After more than a year of neighborhood contention regarding construction of a park in Kukuihaele, county planners presented a new and largely well-received proposal for the 4-acre space Tuesday night.

More than 80 people attended a community meeting in the Honokaa High School cafeteria, where Hawaii County Parks and Recreation personnel presented conceptual plans for a revised park design.

Mayor Harry Kim and Hawaii County Councilwoman Valerie Poindexter, who represents Kukuihaele, also attended the meeting.

“We are trying our very best to work with you … coming together to make a park that you will enjoy,” Kim said. “Nobody here is going to get everything they want, and I know that. We’ve made some mistakes; I know that. There’s no need to draw it out.”

As originally planned, the park would have featured a Little League baseball diamond, dugouts and an 18-foot-high chain-link fence backstop. Other features included a walking path, a basketball court, parking stalls, a pavilion and a restroom building.

Some in the small community did not support the plan, however, saying the neighborhood could not support additional traffic that would come from regular baseball games and that the park was intended to serve Hilo and Honokaa, not Kukuihaele itself.

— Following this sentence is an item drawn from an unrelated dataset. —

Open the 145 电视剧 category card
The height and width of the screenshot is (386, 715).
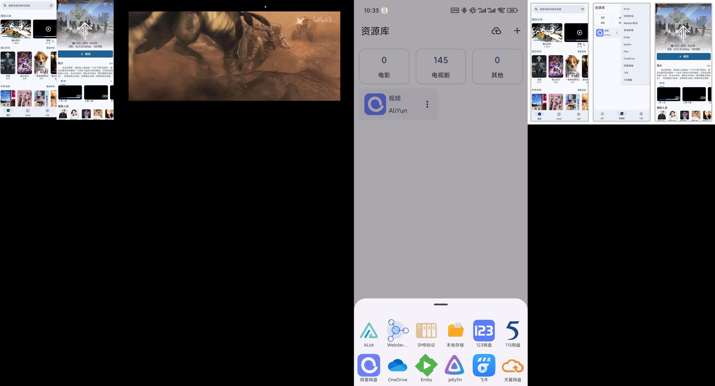[440, 67]
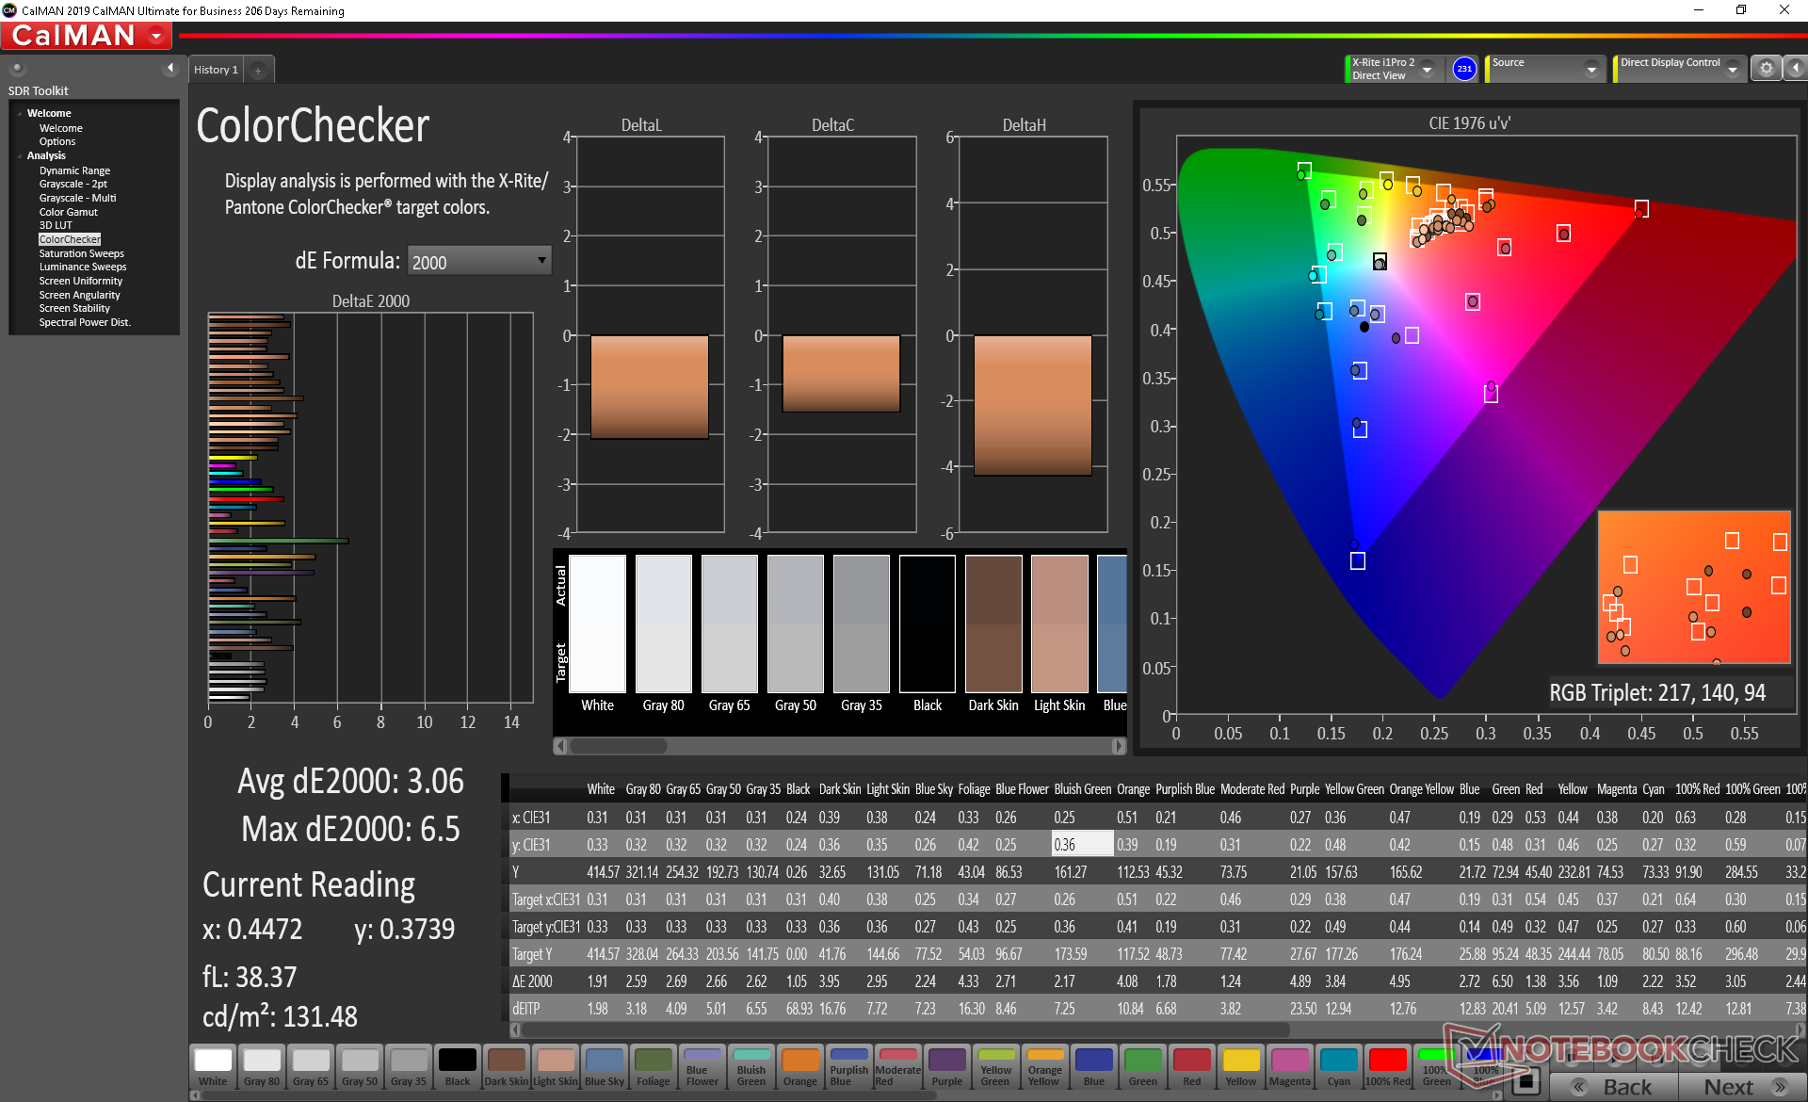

Last April, after a $5 million contract — twice the original planned cost — was awarded to Isemoto Contracting Co. Ltd., the Kukuihaele Neighborhood Association and five individual plaintiffs filed a preliminary injunction against the county Parks and Recreation Department, its director and then-Mayor Billy Kenoi. The injunction was denied by Judge Greg Nakamura.

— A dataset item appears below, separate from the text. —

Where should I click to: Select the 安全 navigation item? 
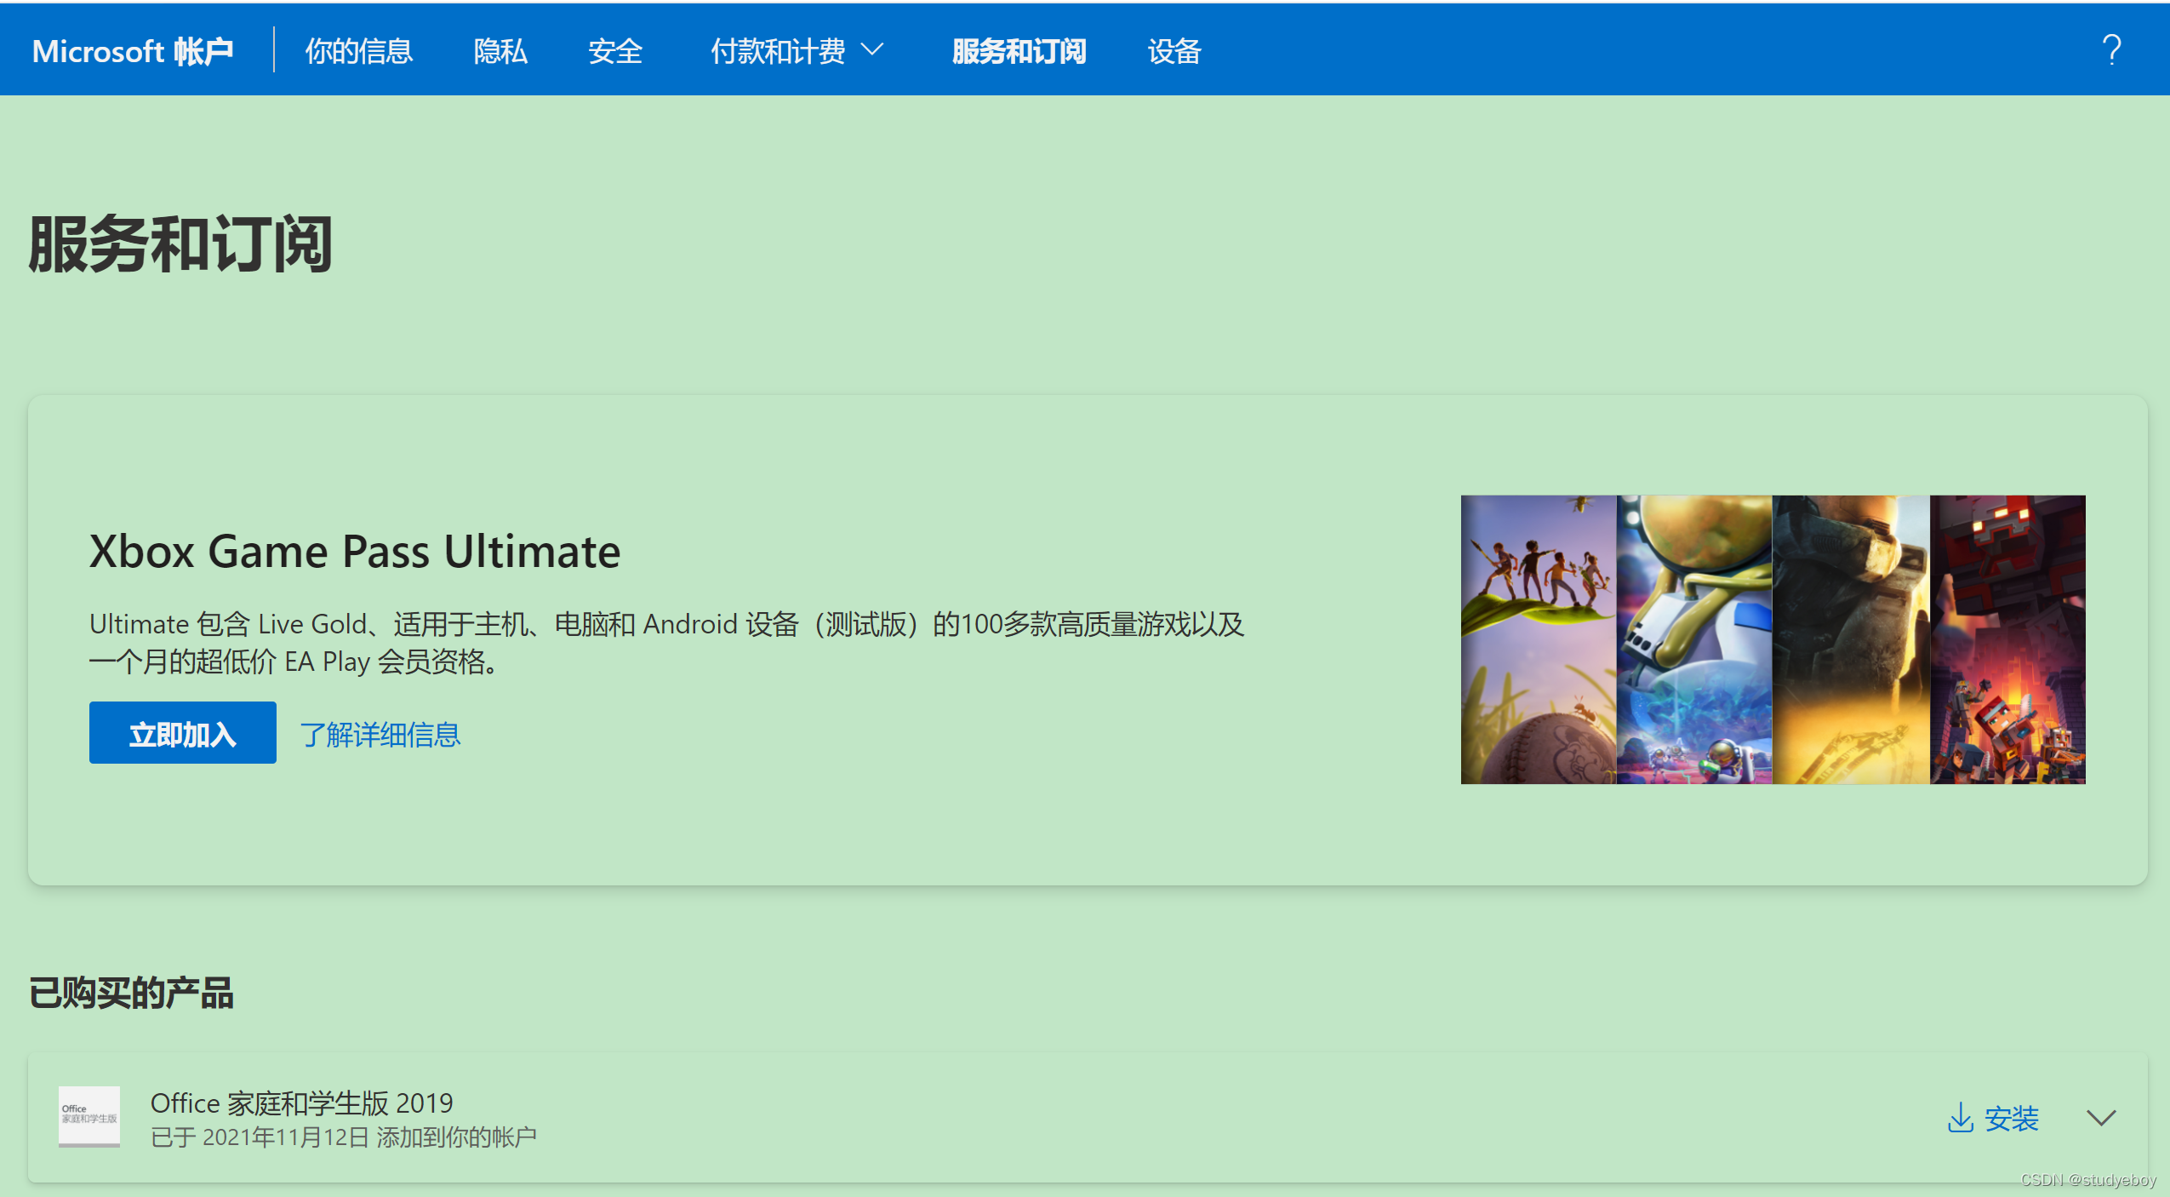point(614,51)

Construction began in August. So far, a retaining wall has been built on one side of the park. The restroom building and pavilion are in progress.

Work was delayed because of heavy rain in December, and the contractor was asked to refrain from any other improvements until after Tuesday’s meeting, said parks planner James Komata.

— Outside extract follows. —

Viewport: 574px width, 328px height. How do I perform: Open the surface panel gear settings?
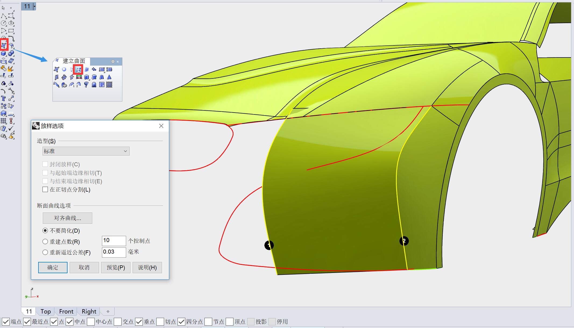point(113,62)
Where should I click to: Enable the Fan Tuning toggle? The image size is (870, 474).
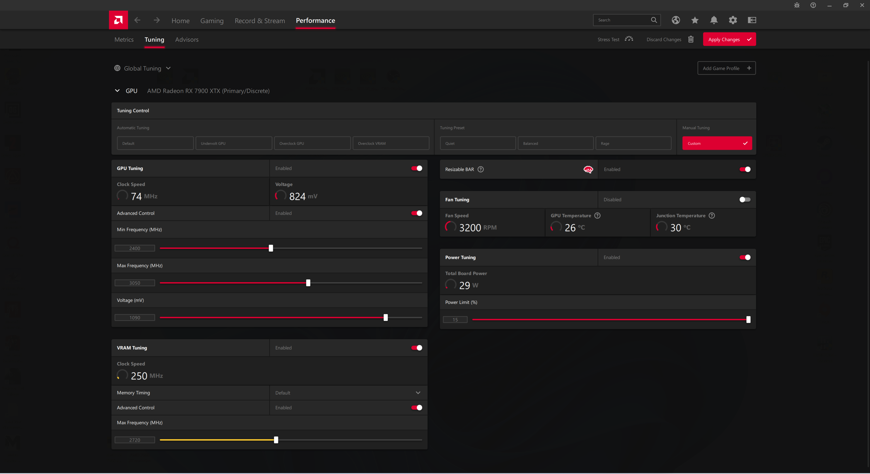coord(744,200)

Tuesday’s community meeting was the first to be hosted under the new Kim administration.

It also was the first time the public had seen the revised plan, new Parks and Rec director Charmaine Kamaka told the Tribune-Herald.

The revisions eliminate the baseball diamond and dugouts in favor of a flat lawn that can be used for sports and community gatherings. The 18-foot fence also was taken off the table, but a lower chain-link fence ranging from 4-6 six feet tall will still be installed. That fence will be painted dark green so it blends in more with its surroundings.

Komata said the new park also will feature more landscaping, shade trees and picnic tables.

A children’s playground also is set to be added to the overall plans.

“In the previous meeting we heard from the community that there was a lot of support for a playground,” Komata said.

A final cost for the park revisions is not yet known because the plan is still in its conceptual phases. However, Komata said he expected the addition of the playground to slightly increase the total cost.

Most in attendance applauded after Komata finished his presentation, with one man calling the meeting a “Kukuihaele kumbaya.”

But some people objected to the removal of the baseball diamond, saying their children did not have a place to practice properly (there was a ball field as well as a restroom building years ago at the site, but both were razed when the county took over the property).

“You can still play baseball in the park,” Kamaka said. “You can play different types of sports in the field: it’s a baseball field, it’s a soccer field, it’s a football field.”

Komata said that even in Hilo, baseball and softball practice space was difficult to find, and teams took advantage of “any open, flat area.”

“The decision has to be made for what is best for the whole,” Kim said. “Once you make a baseball field, it becomes a baseball field…you can’t play soccer there, you can’t play things that will damage the diamond.”

He said he would take responsibility for eliminating the ball field.


“The decision was made (after) careful consideration and talking to everyone,” he said. “The park is not worth the polarizing in the community.”